## START
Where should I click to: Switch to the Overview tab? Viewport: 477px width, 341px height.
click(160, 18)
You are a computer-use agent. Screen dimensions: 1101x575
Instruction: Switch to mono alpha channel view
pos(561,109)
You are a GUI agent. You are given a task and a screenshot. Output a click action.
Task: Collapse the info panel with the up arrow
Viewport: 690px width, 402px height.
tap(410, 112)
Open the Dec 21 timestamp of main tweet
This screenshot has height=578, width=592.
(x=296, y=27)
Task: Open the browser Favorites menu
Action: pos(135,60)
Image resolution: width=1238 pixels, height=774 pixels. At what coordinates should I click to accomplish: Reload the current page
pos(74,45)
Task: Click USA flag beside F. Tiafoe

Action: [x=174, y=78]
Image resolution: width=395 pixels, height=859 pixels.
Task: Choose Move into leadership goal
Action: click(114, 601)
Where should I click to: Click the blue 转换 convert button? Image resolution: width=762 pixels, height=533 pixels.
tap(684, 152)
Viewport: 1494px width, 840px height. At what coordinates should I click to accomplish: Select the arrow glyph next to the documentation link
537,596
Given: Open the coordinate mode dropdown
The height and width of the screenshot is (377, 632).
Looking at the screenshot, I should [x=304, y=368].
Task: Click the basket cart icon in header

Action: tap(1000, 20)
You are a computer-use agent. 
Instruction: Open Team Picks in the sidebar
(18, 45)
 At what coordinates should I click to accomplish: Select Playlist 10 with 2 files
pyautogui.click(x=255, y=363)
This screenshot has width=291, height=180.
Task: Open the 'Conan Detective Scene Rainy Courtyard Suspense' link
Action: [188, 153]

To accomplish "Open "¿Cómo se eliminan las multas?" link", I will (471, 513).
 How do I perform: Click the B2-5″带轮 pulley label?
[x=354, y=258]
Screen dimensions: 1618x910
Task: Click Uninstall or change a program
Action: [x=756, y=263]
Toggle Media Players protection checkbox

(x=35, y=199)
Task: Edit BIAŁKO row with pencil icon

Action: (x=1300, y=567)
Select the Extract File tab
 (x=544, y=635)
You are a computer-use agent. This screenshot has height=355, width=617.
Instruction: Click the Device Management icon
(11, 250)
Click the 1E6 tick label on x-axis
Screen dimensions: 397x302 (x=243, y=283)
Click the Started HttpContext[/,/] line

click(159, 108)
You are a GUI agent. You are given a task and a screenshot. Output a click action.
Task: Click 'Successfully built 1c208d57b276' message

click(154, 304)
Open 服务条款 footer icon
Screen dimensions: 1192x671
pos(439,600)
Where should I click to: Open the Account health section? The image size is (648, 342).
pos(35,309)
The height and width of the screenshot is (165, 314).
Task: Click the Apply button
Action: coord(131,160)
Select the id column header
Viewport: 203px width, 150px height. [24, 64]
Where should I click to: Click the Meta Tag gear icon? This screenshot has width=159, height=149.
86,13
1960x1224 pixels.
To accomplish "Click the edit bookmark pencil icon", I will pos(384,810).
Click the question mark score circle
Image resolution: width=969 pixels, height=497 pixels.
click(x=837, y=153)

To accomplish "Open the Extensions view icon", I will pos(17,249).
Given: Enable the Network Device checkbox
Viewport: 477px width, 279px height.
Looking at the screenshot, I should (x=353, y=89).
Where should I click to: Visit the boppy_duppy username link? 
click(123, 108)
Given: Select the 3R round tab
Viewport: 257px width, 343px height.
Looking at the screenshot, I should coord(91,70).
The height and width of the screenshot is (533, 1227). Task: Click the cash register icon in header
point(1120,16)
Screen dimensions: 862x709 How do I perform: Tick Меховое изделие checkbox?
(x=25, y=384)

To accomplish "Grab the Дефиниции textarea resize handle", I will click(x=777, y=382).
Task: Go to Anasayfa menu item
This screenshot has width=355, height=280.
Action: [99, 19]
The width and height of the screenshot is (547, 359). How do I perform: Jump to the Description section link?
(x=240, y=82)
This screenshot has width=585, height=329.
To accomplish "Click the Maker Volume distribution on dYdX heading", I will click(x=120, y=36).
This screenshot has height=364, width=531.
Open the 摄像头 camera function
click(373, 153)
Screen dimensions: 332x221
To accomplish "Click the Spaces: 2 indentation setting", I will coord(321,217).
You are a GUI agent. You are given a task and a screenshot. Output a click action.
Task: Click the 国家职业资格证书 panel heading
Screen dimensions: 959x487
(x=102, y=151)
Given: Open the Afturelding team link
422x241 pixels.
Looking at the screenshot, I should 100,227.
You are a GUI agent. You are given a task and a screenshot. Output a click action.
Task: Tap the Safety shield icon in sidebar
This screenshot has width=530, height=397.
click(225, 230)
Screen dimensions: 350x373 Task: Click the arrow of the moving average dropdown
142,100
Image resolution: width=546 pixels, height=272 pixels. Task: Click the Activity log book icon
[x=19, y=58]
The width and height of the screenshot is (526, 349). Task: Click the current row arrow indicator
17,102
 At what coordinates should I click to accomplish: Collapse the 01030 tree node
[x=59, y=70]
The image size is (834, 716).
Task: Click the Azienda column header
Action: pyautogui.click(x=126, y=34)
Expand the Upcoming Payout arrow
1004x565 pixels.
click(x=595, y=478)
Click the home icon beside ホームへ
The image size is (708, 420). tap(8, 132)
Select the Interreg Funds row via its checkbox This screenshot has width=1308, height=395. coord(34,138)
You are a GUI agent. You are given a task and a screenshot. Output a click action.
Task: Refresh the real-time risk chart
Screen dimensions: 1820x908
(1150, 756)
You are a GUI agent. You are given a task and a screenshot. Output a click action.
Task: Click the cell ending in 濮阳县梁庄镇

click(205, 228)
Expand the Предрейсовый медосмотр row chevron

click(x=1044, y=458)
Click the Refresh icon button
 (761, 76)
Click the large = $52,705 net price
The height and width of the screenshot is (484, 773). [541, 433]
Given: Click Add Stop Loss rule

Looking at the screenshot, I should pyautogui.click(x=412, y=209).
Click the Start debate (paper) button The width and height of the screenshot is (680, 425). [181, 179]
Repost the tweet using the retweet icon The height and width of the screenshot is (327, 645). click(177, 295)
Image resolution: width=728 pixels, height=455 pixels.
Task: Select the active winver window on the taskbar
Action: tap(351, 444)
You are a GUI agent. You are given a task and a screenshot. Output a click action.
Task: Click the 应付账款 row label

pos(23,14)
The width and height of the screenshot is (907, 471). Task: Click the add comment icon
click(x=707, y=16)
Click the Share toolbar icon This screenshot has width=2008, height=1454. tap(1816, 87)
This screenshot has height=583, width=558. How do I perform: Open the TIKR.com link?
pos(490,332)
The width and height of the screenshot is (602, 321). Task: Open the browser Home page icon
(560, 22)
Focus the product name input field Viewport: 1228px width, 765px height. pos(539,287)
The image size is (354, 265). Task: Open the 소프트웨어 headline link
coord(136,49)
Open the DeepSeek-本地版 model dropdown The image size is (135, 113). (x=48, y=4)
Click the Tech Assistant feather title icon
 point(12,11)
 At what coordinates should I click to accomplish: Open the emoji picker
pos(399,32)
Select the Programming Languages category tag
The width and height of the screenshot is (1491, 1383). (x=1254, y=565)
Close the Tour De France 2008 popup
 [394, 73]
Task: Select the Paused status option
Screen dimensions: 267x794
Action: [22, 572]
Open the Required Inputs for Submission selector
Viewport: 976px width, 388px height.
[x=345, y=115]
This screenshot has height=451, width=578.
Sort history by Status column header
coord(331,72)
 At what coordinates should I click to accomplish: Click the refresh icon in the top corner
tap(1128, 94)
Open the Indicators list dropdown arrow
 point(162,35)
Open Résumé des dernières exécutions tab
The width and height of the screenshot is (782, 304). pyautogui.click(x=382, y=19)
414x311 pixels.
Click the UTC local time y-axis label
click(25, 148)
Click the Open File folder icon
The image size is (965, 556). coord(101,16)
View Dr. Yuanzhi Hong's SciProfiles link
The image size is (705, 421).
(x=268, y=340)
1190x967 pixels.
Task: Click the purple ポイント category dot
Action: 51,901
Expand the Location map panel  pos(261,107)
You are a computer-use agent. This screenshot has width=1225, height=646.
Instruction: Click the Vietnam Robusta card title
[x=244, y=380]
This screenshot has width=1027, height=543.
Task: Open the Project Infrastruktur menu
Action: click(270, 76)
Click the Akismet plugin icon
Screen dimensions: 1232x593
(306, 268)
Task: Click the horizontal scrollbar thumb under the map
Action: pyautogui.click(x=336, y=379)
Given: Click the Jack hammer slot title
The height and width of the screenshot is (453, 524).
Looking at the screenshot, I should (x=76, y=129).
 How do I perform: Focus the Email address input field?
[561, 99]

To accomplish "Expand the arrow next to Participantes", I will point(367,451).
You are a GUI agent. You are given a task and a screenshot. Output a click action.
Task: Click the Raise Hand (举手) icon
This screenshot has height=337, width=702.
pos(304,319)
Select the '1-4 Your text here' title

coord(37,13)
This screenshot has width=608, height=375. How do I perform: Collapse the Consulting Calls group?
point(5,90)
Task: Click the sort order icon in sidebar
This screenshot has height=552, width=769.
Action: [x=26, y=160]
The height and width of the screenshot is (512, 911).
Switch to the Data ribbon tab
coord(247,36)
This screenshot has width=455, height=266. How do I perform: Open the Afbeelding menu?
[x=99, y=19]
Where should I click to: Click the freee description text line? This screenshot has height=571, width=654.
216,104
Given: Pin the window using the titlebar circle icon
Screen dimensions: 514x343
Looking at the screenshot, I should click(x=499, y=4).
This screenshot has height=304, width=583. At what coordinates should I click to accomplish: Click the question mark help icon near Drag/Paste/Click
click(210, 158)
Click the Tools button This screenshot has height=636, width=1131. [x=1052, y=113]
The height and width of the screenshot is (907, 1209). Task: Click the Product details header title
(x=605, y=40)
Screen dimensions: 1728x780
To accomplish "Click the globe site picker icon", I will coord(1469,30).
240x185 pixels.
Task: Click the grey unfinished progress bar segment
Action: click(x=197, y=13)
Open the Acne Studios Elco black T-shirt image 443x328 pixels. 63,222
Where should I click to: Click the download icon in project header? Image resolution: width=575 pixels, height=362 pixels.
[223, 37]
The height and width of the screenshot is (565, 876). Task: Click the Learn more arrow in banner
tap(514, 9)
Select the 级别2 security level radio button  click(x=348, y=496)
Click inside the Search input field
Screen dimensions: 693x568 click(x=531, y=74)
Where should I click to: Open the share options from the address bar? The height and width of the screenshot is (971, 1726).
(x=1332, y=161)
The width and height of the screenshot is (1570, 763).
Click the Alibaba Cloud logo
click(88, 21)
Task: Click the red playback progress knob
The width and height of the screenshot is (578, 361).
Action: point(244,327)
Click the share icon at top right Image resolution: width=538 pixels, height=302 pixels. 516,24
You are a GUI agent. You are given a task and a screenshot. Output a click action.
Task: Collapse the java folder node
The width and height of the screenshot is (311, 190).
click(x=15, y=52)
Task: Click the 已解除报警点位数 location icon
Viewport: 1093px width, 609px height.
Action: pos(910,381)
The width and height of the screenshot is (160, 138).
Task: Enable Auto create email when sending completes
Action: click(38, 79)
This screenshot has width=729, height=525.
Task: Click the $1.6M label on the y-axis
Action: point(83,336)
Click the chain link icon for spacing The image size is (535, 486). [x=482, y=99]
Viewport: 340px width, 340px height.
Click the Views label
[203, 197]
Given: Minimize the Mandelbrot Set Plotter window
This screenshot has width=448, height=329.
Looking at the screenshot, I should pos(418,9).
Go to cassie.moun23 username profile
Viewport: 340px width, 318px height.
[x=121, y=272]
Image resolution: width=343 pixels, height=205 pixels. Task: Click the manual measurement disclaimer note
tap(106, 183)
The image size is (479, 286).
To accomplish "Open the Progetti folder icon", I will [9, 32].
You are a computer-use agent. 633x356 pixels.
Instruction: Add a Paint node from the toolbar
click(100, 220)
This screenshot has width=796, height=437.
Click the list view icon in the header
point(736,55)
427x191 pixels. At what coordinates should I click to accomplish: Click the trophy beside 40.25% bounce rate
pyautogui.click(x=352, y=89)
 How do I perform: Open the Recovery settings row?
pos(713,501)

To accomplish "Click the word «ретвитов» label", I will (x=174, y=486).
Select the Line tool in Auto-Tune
## END
_WHAT YOU WILL DO_. Copy out the material starting with the line with "This screenshot has width=455, height=266." and going on through the line with "Looking at the screenshot, I should click(x=499, y=4).", substituting "title bar" for "titlebar" and keeping everything else the same.

_SOLUTION TO THE PROBLEM_.
This screenshot has width=455, height=266. How do I perform: Open the Afbeelding menu?
[x=99, y=19]
Where should I click to: Click the freee description text line? This screenshot has height=571, width=654.
216,104
Given: Pin the window using the title bar circle icon
Screen dimensions: 514x343
Looking at the screenshot, I should click(x=499, y=4).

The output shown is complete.